I guess you never heard of a Grain silo or fuel terminal.
All you need is a silo operator to rent storage which is cheap,
and frankly how commodity's speculation works now.
People buy futures contracts and sell futures contracts
and close out the position before delivery.
If i buy Octobers corn crop, i'm usually planning a november sell date
anyways. or vice versa, my contract sells before it needs to be moved.
There have been a lot of tankers sitting offshore all year waiting for
oil to rise, so, that's cheap storage too. Just pay the Baltic dry index rate.
I read that much of the rise in commodities prices right now is could be from billions of dollars chasing a fairly small commoties market. Sure the hedgies are helping *themselves* (albeit at some risk) by investing in this way. But is it reasonsble to let them use the necessities of life in order to dig themselves out of their hole?
I do remember reading that lehman (and goldman) own/owned some considerable oil storage facilities, so in this resepect they are willing to invest in the costly infrastructure as well.
Re doofrat: I believe the airlines, vis a vis tank farms at airports, can actually store many millions of gallons of fuel, and they surely use lots of it.
Anyway, if driving up the cost of wheat is the only way I can bag 15% this year then I wouldn't do it. Maybe I don't understand how the system works. Hopefully the excuse isn't: "If I don't do it, someone else will."

→ **PROBLEMS TO WORK ON**
A – According to the text on commodity speculation, what have tankers sitting offshore all year been waiting for?
B – Translate this sentence from the text on commodity speculation into Spanish: "People buy futures contracts and sell futures contracts and close out the position before delivery."

(Records from a collection)
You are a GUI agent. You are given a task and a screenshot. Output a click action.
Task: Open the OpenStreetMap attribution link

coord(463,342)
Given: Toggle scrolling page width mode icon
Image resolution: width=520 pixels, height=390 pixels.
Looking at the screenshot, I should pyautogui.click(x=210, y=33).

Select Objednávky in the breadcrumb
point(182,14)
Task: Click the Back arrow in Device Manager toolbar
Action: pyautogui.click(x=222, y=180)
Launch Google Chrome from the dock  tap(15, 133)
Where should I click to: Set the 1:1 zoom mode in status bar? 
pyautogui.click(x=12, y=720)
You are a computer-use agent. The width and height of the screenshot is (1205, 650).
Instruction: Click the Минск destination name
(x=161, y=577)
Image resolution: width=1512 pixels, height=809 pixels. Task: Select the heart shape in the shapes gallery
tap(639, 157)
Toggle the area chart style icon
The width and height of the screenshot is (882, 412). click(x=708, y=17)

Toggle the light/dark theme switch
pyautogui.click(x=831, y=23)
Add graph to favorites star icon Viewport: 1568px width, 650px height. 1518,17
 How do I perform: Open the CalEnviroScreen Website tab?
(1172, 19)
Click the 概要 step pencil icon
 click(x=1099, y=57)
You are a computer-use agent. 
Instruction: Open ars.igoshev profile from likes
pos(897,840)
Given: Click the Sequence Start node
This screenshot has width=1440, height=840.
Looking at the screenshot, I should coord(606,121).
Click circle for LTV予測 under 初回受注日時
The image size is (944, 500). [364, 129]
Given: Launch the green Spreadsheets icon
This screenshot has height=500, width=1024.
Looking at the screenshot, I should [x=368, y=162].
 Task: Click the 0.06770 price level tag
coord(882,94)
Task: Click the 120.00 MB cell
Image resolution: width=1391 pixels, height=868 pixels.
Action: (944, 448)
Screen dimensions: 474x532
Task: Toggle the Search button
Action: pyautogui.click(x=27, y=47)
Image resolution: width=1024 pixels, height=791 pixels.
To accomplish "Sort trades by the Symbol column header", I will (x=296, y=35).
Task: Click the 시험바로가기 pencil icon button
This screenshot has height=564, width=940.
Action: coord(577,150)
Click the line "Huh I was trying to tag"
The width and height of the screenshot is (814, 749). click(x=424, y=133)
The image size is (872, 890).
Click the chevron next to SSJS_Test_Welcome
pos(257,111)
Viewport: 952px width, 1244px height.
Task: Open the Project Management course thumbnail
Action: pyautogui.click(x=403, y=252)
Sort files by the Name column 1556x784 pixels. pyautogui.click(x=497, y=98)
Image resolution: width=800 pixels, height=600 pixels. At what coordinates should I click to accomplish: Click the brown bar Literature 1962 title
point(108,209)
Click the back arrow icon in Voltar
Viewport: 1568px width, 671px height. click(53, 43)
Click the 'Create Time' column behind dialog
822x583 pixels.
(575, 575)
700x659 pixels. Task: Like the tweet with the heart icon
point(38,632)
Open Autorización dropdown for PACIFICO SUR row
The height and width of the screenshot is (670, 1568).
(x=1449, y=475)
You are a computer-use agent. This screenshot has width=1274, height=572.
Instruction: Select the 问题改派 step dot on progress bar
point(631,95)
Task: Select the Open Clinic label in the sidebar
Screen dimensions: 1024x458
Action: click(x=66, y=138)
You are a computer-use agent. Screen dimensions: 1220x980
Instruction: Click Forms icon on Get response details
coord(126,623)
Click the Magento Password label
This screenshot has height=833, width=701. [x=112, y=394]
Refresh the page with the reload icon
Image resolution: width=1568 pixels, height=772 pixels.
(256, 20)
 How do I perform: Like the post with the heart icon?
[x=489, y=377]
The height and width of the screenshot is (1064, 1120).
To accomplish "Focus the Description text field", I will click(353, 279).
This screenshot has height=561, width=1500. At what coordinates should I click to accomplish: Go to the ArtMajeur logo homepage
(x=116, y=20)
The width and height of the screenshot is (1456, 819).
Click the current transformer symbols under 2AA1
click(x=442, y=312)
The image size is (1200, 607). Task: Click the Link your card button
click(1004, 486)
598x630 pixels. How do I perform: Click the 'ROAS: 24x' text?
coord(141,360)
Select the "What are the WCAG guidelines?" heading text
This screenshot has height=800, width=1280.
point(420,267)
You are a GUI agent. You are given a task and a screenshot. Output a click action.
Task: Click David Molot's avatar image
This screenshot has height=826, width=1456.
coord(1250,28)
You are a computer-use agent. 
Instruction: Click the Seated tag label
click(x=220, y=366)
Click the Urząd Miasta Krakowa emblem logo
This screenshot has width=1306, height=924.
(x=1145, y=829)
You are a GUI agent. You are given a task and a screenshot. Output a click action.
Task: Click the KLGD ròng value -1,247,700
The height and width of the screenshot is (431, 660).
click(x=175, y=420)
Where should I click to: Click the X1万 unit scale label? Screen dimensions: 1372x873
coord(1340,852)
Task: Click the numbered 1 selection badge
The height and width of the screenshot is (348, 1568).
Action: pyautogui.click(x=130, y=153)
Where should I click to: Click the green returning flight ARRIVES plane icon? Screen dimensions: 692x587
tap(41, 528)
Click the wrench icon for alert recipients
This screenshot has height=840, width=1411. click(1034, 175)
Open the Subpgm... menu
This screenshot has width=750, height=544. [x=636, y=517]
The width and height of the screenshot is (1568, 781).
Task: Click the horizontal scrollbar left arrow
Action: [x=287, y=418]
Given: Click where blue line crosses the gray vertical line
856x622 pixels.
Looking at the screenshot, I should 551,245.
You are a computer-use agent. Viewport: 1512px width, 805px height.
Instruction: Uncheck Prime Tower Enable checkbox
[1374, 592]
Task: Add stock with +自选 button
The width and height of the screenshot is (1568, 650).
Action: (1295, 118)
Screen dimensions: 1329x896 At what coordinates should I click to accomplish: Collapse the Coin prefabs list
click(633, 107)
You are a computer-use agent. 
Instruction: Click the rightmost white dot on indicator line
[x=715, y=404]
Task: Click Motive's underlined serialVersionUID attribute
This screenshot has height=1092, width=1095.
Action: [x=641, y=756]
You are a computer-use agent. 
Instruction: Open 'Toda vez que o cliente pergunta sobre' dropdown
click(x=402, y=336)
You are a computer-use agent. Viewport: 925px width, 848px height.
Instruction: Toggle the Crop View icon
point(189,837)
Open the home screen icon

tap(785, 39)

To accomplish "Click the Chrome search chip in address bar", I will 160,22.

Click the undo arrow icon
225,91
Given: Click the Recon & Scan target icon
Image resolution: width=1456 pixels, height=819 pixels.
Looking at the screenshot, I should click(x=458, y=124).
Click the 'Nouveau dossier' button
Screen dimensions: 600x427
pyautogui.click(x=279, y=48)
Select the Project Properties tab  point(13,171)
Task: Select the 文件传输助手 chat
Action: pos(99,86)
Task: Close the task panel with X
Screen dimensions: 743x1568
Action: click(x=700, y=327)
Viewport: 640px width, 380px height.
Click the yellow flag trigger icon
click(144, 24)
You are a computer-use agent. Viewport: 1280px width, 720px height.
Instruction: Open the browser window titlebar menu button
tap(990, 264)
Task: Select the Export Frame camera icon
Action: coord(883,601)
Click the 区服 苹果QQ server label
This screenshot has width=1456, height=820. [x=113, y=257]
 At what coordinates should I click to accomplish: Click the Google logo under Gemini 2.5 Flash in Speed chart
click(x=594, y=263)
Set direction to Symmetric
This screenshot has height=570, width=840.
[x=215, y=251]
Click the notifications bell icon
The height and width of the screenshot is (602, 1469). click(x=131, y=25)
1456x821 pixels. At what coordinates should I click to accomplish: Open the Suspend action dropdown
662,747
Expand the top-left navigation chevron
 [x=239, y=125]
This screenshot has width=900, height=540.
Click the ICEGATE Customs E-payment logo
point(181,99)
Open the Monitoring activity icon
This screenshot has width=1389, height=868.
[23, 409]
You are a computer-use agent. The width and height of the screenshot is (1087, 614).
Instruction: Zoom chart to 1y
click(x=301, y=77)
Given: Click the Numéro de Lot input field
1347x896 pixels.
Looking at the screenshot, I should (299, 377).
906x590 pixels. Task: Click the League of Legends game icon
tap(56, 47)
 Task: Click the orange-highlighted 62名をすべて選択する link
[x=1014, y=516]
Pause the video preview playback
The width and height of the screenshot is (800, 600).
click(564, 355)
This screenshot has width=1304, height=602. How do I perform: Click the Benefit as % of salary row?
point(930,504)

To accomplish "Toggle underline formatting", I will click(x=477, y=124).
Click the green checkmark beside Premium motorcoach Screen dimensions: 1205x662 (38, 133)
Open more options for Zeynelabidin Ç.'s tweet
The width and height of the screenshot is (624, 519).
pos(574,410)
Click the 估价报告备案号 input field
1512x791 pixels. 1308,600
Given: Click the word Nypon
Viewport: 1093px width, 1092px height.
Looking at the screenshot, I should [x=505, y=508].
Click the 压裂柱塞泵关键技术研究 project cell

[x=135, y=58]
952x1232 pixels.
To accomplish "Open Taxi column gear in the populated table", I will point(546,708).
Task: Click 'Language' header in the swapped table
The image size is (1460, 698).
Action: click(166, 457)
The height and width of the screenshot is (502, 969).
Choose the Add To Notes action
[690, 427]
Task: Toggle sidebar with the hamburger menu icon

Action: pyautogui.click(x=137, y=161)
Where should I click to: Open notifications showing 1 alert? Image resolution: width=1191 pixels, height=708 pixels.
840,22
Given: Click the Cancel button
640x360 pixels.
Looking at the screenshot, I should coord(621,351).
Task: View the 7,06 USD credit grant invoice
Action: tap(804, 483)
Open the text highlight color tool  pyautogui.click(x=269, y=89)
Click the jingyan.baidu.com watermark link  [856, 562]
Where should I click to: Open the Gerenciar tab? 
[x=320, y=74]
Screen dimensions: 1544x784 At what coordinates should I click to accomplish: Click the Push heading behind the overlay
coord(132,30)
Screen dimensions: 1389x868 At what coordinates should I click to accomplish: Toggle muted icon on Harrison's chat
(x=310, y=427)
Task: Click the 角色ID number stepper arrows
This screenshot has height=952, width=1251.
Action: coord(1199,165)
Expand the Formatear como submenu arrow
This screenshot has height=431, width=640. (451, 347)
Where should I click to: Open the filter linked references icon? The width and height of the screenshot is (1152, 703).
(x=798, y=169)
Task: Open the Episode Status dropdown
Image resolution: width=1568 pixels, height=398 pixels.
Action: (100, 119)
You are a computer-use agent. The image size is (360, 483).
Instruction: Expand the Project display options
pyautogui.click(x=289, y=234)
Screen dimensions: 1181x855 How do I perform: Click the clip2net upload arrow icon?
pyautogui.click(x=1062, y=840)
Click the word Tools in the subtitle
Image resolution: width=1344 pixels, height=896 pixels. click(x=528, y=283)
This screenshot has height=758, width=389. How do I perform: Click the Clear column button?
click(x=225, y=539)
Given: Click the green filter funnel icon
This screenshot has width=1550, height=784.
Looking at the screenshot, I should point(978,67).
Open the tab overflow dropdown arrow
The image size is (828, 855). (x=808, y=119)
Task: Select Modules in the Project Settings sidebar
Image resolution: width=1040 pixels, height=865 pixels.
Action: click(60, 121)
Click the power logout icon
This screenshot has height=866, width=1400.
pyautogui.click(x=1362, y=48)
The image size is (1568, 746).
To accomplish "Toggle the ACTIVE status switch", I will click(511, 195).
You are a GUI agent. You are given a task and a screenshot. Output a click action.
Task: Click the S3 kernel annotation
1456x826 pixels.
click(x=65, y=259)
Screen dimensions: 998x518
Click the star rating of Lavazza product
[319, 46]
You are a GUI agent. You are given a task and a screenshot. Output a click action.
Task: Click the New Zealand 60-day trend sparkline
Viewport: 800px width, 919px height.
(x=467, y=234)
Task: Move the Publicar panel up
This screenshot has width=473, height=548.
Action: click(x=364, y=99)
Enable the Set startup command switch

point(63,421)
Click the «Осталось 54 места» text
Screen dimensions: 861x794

→ **PER-TASK OUTPUTS**
A – For oil to rise.

B – La gente compra contratos de futuros y vende contratos de futuros, y cierra la posición antes de la entrega.